* **Problem requirements**
Nothing but the records, repeated word for word and free of pictures, belongs in the answer.

* **Data for analysis**
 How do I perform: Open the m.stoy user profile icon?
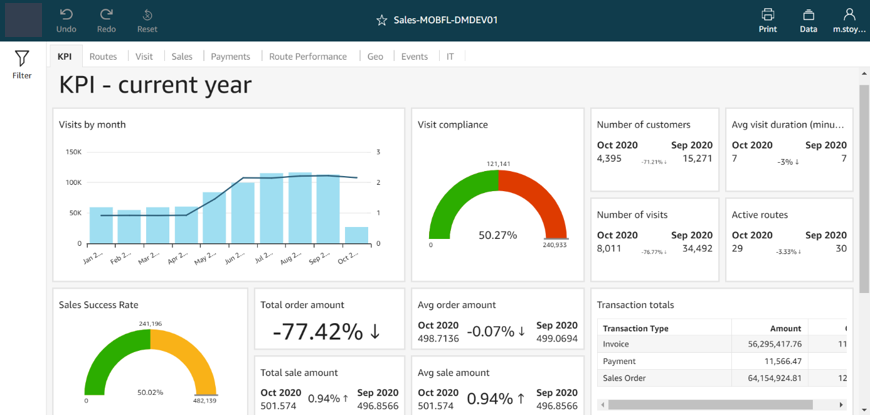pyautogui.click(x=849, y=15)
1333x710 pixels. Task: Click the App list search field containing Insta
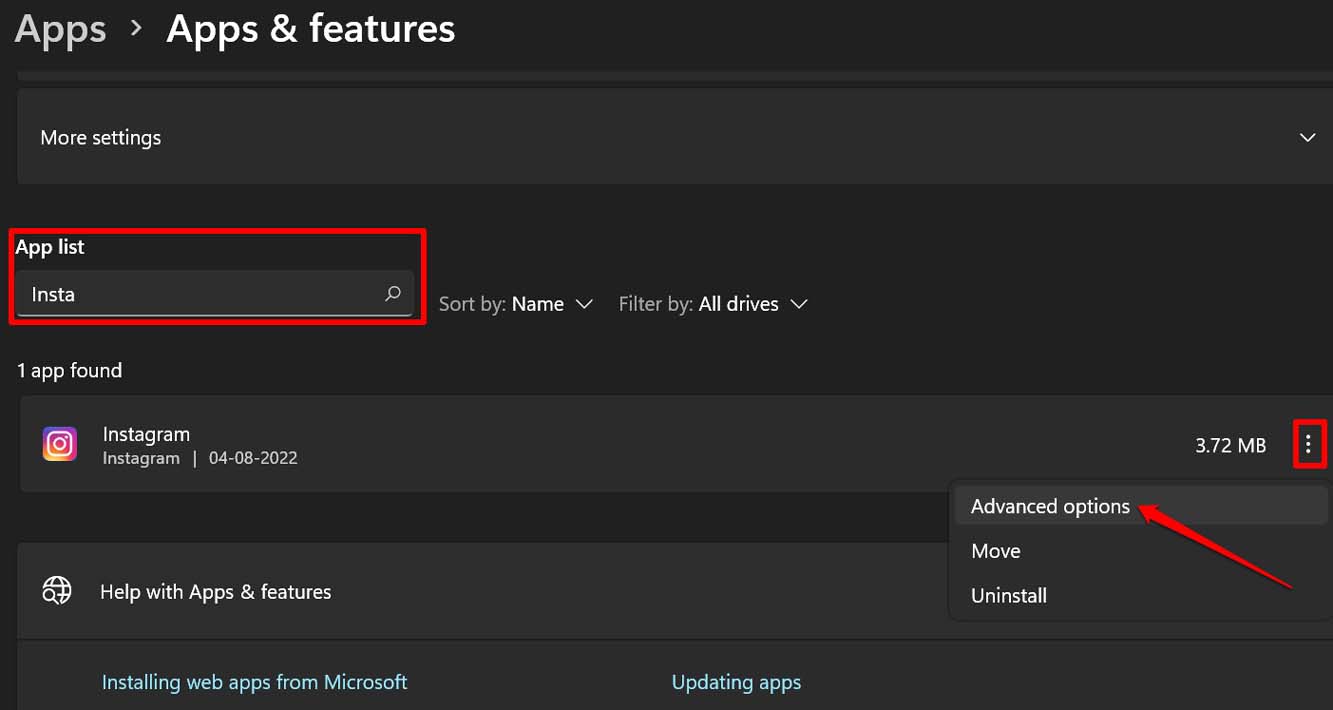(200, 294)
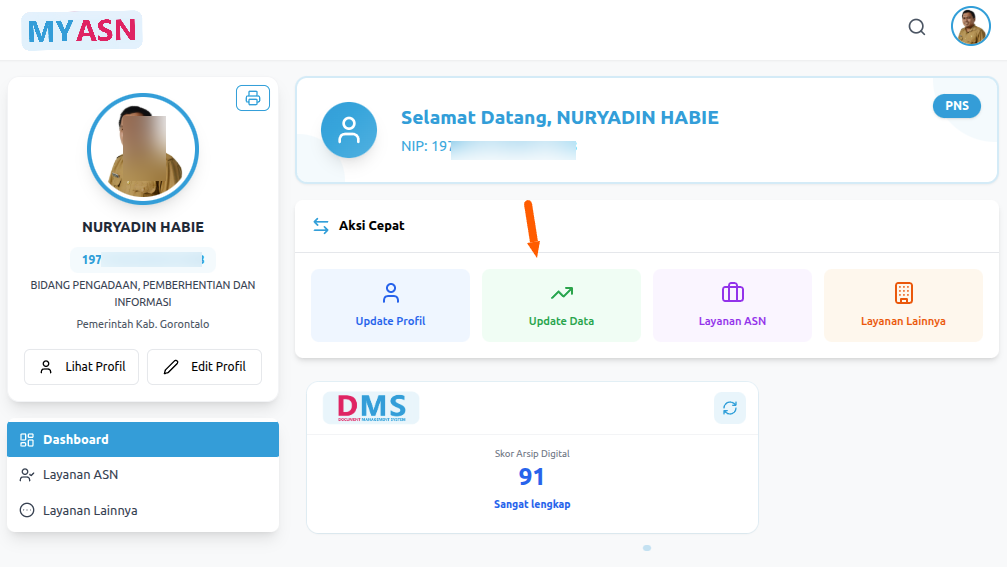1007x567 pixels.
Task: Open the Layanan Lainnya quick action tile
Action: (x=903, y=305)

* **Response to the exercise**
 How do I perform: Open the m.stoy user profile icon?
pyautogui.click(x=849, y=15)
1333x710 pixels. Task: Click the App list search field containing Insta
(200, 294)
1007x567 pixels.
Task: Open the Layanan Lainnya quick action tile
Action: (x=903, y=305)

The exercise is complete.